▶ _OEFENINGSDOEL_
Herschaal de coördinaten in de antwoorden door ze met 1,55 te vermenigvuldigen en rond ze af op hele getallen, waarbij halven naar boven gaan. Begin bij de regel met "Select line number 16 of the log", stop na de regel met "pos(22,333)", en geef alleen die regels opnieuw, verzoeken inbegrepen.

▶ _INVOERGEGEVENS_
┏━━

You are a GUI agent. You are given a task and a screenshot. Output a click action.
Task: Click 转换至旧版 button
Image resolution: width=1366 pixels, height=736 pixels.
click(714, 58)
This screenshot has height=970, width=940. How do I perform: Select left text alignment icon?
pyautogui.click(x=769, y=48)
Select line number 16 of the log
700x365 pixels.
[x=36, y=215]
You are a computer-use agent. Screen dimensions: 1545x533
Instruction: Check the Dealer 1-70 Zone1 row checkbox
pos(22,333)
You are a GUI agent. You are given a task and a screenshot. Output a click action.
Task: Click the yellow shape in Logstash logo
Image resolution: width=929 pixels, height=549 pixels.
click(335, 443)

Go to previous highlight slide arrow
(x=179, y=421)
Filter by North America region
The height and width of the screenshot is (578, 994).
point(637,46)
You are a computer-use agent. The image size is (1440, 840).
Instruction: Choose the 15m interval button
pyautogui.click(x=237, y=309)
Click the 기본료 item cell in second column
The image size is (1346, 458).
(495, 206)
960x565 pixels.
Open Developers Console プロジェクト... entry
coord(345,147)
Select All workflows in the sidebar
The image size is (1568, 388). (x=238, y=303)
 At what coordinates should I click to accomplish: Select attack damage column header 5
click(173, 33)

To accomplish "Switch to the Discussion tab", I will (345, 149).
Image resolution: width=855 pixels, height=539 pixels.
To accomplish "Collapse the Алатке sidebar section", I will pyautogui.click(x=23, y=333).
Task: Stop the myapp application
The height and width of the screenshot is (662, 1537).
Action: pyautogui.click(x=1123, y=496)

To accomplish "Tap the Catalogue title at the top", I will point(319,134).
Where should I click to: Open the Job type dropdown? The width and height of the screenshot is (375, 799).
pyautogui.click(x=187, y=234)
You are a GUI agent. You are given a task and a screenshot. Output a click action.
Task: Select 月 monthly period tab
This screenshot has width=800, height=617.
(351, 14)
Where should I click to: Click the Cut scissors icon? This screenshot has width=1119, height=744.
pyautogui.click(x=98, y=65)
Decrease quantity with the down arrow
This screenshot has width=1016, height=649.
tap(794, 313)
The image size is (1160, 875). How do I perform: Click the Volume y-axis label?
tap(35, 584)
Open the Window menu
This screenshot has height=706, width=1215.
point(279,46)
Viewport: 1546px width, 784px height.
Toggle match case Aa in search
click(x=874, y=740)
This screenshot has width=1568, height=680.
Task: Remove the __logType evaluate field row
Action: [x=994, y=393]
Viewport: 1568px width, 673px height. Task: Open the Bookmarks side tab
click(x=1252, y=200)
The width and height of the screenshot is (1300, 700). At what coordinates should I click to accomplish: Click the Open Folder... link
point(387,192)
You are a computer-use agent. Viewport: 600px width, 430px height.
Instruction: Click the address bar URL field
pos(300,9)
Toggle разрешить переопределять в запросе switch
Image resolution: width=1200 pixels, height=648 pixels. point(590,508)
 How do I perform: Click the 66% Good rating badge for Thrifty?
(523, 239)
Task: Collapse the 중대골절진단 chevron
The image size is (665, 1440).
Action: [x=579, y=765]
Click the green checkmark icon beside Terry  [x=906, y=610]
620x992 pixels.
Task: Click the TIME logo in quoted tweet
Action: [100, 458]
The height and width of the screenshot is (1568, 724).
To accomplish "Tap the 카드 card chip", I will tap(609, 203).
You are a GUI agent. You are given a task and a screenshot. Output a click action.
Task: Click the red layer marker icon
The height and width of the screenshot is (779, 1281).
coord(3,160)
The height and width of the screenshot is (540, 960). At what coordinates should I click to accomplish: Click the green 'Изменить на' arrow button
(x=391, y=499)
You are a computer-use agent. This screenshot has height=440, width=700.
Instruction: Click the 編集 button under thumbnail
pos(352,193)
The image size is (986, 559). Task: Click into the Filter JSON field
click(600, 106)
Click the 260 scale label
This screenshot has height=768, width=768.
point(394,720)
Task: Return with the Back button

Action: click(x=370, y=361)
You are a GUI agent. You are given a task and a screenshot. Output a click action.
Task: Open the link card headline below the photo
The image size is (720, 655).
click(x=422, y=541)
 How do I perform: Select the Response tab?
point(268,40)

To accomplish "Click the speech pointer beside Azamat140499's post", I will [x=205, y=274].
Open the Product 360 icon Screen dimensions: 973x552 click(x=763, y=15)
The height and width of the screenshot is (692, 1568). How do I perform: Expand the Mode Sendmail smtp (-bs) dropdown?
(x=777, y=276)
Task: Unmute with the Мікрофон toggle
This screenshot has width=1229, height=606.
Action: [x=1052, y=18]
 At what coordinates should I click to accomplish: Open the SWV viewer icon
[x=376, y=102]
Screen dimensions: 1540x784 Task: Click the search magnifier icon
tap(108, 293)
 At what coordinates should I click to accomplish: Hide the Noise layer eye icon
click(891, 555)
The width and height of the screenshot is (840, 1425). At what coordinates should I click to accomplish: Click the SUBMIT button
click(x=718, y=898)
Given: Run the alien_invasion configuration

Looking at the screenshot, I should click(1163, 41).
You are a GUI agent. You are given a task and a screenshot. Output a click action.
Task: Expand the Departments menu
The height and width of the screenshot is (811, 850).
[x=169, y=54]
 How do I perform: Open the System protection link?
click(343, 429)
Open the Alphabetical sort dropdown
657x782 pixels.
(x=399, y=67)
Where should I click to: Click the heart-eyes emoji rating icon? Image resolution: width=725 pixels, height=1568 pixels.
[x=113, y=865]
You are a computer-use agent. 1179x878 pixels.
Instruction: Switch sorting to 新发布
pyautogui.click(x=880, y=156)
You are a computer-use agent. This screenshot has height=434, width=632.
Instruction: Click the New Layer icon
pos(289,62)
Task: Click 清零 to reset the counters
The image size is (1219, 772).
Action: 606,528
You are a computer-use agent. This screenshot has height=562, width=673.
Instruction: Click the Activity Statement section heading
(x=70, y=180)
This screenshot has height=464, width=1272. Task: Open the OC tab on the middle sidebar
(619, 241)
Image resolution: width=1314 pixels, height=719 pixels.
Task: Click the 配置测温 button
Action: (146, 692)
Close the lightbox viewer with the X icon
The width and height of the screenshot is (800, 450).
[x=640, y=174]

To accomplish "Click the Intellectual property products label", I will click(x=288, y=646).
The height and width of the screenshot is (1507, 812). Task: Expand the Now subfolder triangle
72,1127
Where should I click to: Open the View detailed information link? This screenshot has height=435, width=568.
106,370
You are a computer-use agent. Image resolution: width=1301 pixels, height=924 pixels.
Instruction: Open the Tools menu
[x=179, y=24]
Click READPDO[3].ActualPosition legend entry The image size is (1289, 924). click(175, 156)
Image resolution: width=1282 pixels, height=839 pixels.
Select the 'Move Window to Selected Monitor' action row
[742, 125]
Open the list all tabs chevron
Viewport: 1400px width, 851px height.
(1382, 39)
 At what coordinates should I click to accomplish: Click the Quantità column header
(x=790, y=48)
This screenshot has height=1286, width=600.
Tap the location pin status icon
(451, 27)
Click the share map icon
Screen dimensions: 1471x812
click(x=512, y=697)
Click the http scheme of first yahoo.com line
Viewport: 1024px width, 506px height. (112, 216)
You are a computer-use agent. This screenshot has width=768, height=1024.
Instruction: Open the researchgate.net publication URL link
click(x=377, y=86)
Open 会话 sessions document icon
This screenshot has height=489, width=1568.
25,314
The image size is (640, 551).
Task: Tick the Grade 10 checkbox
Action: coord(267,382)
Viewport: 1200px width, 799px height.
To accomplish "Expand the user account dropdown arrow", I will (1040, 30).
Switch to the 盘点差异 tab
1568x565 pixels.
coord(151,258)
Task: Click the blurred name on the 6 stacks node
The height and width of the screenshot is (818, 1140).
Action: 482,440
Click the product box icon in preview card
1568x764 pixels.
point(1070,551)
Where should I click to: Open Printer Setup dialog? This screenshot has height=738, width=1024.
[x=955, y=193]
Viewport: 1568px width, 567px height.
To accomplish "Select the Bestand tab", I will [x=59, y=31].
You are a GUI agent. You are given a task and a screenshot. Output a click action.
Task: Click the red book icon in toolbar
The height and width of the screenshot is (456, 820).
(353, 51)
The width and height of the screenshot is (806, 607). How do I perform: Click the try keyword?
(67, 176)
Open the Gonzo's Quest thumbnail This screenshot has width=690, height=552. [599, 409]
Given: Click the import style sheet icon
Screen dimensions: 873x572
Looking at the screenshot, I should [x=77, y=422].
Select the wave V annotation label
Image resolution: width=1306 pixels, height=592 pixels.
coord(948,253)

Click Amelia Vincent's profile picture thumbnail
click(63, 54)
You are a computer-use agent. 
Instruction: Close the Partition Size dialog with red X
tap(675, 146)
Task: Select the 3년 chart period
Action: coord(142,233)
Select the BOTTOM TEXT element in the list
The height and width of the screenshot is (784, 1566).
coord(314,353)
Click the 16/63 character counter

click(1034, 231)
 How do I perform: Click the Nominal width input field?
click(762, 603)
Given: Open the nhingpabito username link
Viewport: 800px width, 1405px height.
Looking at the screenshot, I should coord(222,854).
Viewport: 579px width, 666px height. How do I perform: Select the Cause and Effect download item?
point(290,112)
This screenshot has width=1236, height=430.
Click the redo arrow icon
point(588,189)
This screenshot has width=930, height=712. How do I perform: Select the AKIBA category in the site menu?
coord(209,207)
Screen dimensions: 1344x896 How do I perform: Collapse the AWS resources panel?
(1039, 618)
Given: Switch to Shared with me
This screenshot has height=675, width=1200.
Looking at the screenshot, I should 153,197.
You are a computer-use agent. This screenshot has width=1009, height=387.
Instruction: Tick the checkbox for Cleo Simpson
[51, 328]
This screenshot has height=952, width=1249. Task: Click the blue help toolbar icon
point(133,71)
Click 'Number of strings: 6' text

┗━━

▶ _UITVOER_
Select line number 16 of the log
700x365 pixels.
[x=56, y=333]
You are a computer-use agent. Screen dimensions: 1545x533
Instruction: Check the Dealer 1-70 Zone1 row checkbox
pos(34,516)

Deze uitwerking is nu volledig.